Aim of the task = Go through the entries below. Copy each line in which "computer" appears.

Saved entries
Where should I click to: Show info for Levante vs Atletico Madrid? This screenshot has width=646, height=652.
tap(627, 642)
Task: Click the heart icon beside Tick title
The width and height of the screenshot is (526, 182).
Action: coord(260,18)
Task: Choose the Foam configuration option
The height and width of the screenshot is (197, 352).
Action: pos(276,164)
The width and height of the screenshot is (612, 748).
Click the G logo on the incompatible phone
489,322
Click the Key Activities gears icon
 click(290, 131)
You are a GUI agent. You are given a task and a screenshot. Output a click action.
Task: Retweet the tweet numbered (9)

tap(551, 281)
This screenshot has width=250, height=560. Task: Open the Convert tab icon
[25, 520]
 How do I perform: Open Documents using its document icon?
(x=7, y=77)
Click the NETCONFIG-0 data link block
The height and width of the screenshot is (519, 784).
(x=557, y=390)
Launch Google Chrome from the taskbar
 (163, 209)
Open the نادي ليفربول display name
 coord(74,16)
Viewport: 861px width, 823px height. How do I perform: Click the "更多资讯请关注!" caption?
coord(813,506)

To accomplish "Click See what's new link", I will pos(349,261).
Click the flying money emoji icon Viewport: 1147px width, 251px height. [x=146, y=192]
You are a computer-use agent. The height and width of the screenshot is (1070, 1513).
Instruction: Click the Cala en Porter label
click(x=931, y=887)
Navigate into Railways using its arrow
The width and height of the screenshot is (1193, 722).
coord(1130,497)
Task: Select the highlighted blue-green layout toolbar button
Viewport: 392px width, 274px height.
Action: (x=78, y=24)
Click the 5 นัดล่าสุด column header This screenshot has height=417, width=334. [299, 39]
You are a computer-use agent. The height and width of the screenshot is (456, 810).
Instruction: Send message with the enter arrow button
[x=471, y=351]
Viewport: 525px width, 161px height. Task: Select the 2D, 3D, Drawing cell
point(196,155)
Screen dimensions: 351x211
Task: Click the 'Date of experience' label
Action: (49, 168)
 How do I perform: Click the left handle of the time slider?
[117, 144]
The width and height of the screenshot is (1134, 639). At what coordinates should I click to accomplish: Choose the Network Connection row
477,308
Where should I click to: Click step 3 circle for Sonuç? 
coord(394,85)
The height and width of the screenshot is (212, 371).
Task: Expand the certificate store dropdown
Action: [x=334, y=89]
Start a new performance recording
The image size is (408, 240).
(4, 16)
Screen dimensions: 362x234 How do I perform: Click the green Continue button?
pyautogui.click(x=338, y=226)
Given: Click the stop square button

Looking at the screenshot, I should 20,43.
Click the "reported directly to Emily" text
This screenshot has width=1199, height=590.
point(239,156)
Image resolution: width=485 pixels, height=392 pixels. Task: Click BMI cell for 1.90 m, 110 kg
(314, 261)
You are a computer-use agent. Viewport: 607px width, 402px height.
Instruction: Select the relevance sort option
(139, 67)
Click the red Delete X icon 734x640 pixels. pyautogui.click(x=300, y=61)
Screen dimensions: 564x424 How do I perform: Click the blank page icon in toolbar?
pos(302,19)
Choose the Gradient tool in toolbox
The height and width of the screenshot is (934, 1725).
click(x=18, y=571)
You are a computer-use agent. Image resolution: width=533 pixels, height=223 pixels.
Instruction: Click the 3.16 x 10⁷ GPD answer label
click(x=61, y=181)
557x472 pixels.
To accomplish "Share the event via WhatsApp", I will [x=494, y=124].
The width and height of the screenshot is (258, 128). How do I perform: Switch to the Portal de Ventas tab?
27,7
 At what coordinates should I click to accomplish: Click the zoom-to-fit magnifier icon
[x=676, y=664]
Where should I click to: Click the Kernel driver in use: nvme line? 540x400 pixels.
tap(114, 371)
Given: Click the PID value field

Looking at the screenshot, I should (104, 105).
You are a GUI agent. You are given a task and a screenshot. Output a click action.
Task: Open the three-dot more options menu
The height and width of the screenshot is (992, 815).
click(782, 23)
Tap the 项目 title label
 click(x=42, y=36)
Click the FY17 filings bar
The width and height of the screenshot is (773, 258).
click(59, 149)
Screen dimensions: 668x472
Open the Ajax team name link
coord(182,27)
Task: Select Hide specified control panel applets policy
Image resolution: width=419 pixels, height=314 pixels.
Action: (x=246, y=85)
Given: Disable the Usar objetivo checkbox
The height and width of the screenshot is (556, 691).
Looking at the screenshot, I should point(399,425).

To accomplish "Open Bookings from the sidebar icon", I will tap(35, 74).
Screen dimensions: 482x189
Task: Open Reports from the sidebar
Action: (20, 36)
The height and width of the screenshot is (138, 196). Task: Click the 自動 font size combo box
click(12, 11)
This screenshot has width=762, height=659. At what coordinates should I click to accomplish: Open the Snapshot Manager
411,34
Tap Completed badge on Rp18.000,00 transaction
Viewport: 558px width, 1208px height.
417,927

Response =
You are a computer-use agent. The height and width of the screenshot is (1070, 1513).
You are a computer-use agent. The height and width of the screenshot is (456, 810).
You are a computer-use agent. Viewport: 607px width, 402px height.
You are a computer-use agent. Image resolution: width=533 pixels, height=223 pixels.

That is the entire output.